Architectural Digest (AD), Italia

Federica Tattoli, Interview, 6 Dec 2021
"In art, I look for a strong voice, artistic coherence, ambition, and passion"  Béatrice Masi


[Italian to English]:

A gallery and (gallery owner) on the move: The Spaceless gallery

The young art advisor Béatrice Masi has launched an initiative to support artists, giving them visibility by organizing exhibitions each time in a different place: "In art, I look for a strong voice, artistic coherence, ambition, and passion".

Béatrice Masi is an eclectic young woman and art lover who, thanks to her multifaceted experience as a curator, art advisor, and gallery owner, has created a project that reflects her: The Spaceless Gallery. An interesting initiative to support artists that guarantees them visibility and organizes exhibitions in a different place each time. I met her virtually to get the details of this multifaceted project.


How did you approach the art world?

"It was always clear to me that I was deeply visual. From the age of 10, I was determined to become an interior designer to the point where I would wake up in the middle of the night to rearrange my bedroom. Later, when I discovered art history and met artists and creatives, it became apparent that I was inhabited entirely by art and wanted to work with living artists. Art lives in me and stimulates me more than anything else."


How did the Spaceless Gallery project come about?

"The project started from a simple conversation. An artist friend shared that her work felt limited to specific locations and networks despite being represented by different galleries around the world. This was the spark that gave me the impetus to work with artists in presenting their work in ever-changing environments, within exceptional spaces and with collaborators, expanding the artist's reach a little further."


Can you briefly outline the artists you collaborate with and the criteria for their selection?

"What I look for in art and advocate for is a strong voice, artistic consistency, ambition and passion. They pour their soul into their work and, in turn, I pour my passion and love into them to convey to collectors the essence of what makes me vibrate in championing their art. In a sense, all of my artists are part of what I call the "Spaceless Family" of which I am the guardian. Each of my artists has a voice and the artists talk to each other wonderfully through their approach to materiality and their connection to nature more globally.


You have three projects that have just opened in Paris, three different spaces, different atmospheres, can you show us these three exhibitions, what unites them and what makes them unique?

"In Paris, we have in fact three exhibitions going on, we felt it was important to make them dialogue together to somehow create an itinerary without space. Our first presentation is in the elegant boutique apartment on Avenue Montaigne, conceived and designed by the esteemed French interior decorators Gilles & Boissier. There, I'm showcasing the delicate sculptural work of Gabriel Sobin along with the romantic landscapes of analog photographer Lara Porzak. Her photographs are also on display in Armand Hadida's unique eclectic space at l'Eclaireur Hérold. This old medieval-era barn was conceived by Armand as a space where niche fashion, exclusive art and eclectic design coexist. More recently, I opened an exhibition of Ruan Hoffmann's ceramics in the converted three-storey photography studio founded by Kristofer Kongshaug. This space, called Boon, conceived and curated by Kristofer to showcase cutting-edge contemporary designers and artists, seemed like the perfect place for Ruan's words to resonate."

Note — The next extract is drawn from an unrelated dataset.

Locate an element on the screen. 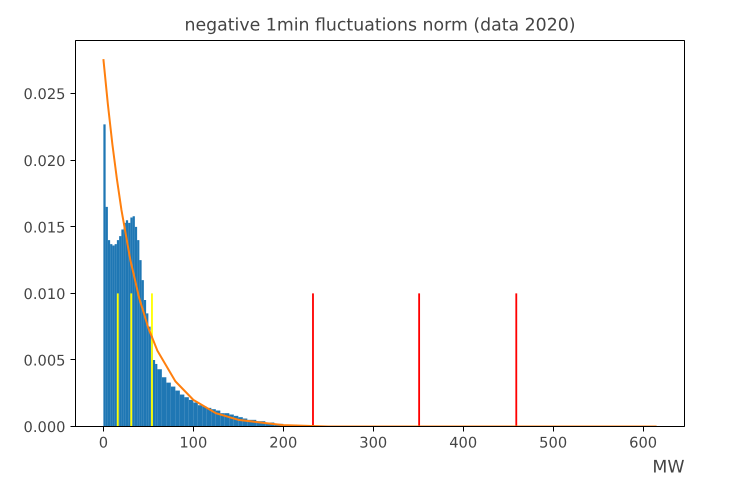  y-tick-label: 0.020 is located at coordinates (45, 161).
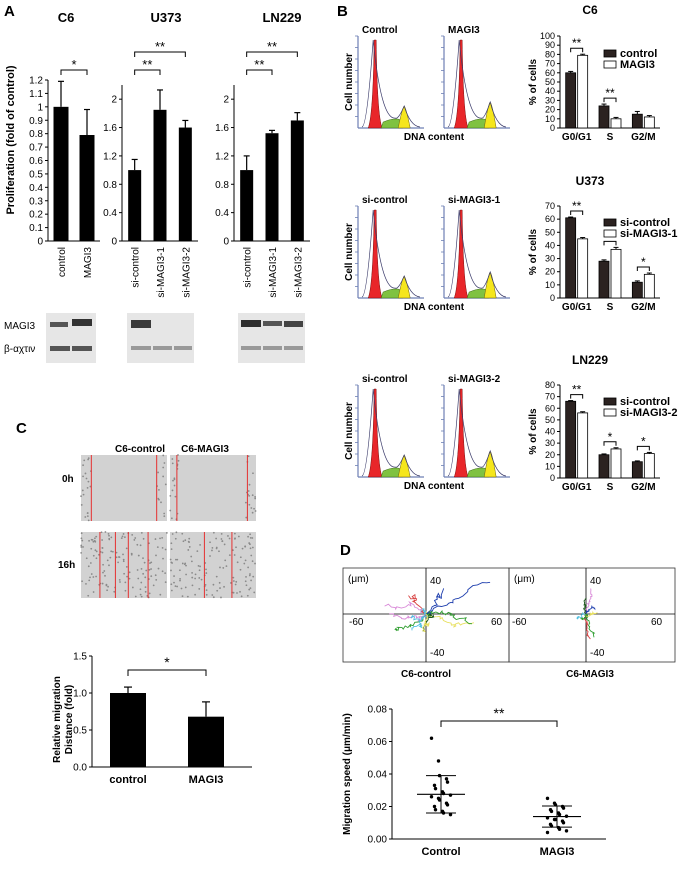 This screenshot has width=680, height=869. What do you see at coordinates (550, 397) in the screenshot?
I see `y-tick-label: 70` at bounding box center [550, 397].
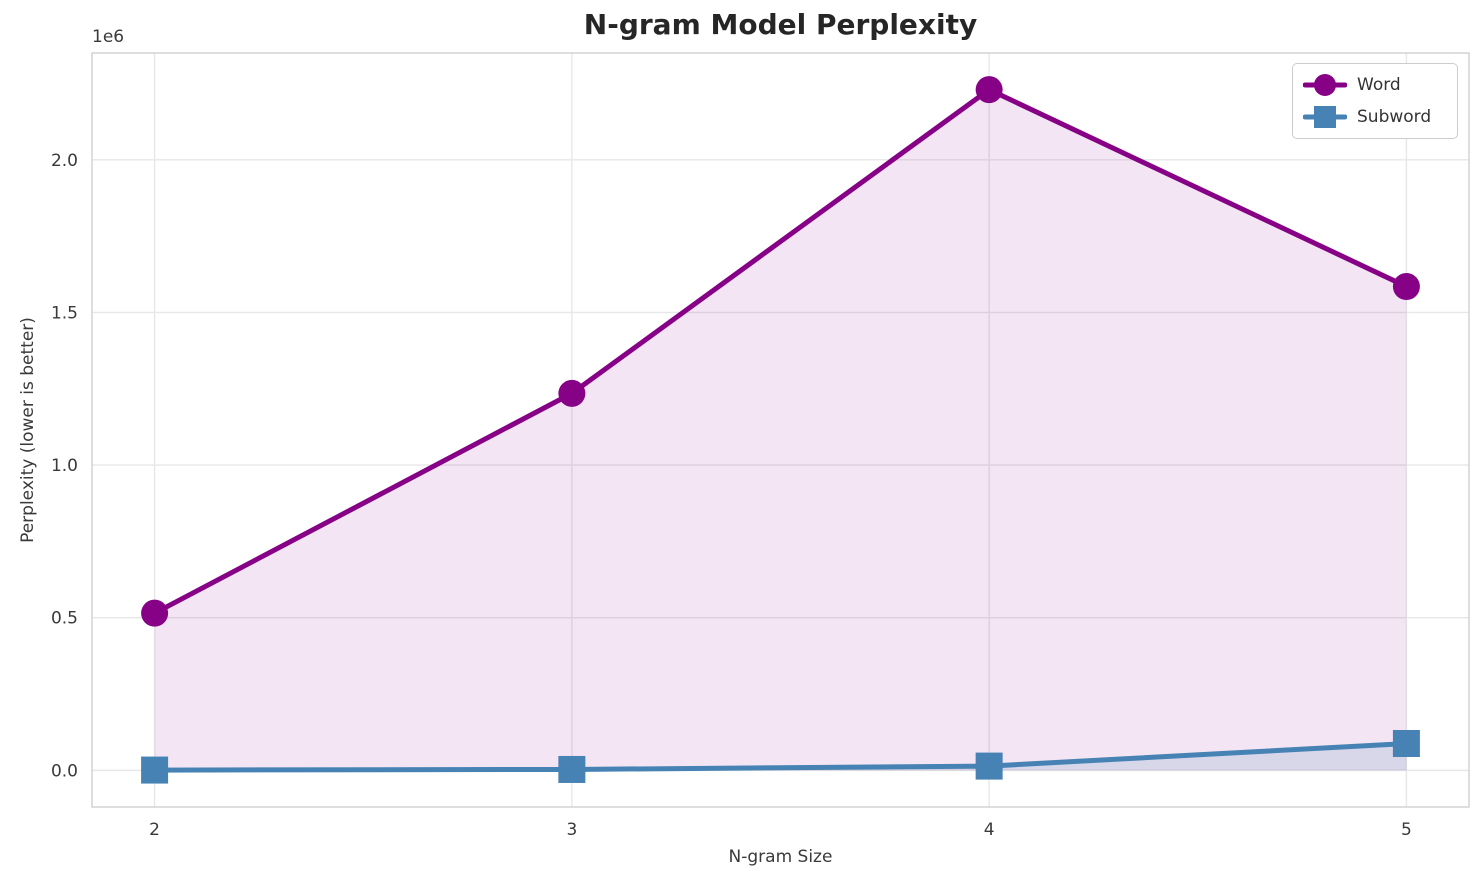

You were recently in Milan, are there any upcoming projects that involve Italy and, in particular, the city of Milan?

"Milan is a city that inspires me in many ways. The way the Milanese have invested and transformed certain spaces has an incredible soul. I'm currently working on a couple of projects in the city that I can't wait to share with you very soon!"


You work in spaces other than galleries by relating the artist's work to the environment, could you point out the differences in usage from the White Cube?

"For me it is important to present art in different spaces within the same city or not, to put an emphasis on how art can emotionally bring out different expressions and reactions depending on the environment in which you place it. I truly believe that art speaks for itself in a neutral environment, the "white cube," but when placed in a home or personal space, each object has a story and forms a dialogue with its surroundings. In my exhibitions, I want to create a similar energy, making our viewers and visitors feel comfortable and intrigued. It gives me great joy to see that my clients come to my exhibitions in ever increasing numbers and never cease to be surprised.


Finding the interesting dialogue between the space and the artwork takes time but is really the "reason for being" of the gallery.  I am interested in creating these dialogues and collaborating with artists in spaces that already have an identity. None of my artists share the same approach, they all have their own universe, which also suggests that I aim to find environments that feel right for each of them. It's a challenge, but it's also what makes everything more exciting for my artists, my clients, and myself. For example, Hugh Findletar, based between Milan and Venice, makes fabulous eccentric busts of women that are sculptures and vases. We have collaborated all over the world with top florists to present and create a powerful symbiosis of glass art and flower art."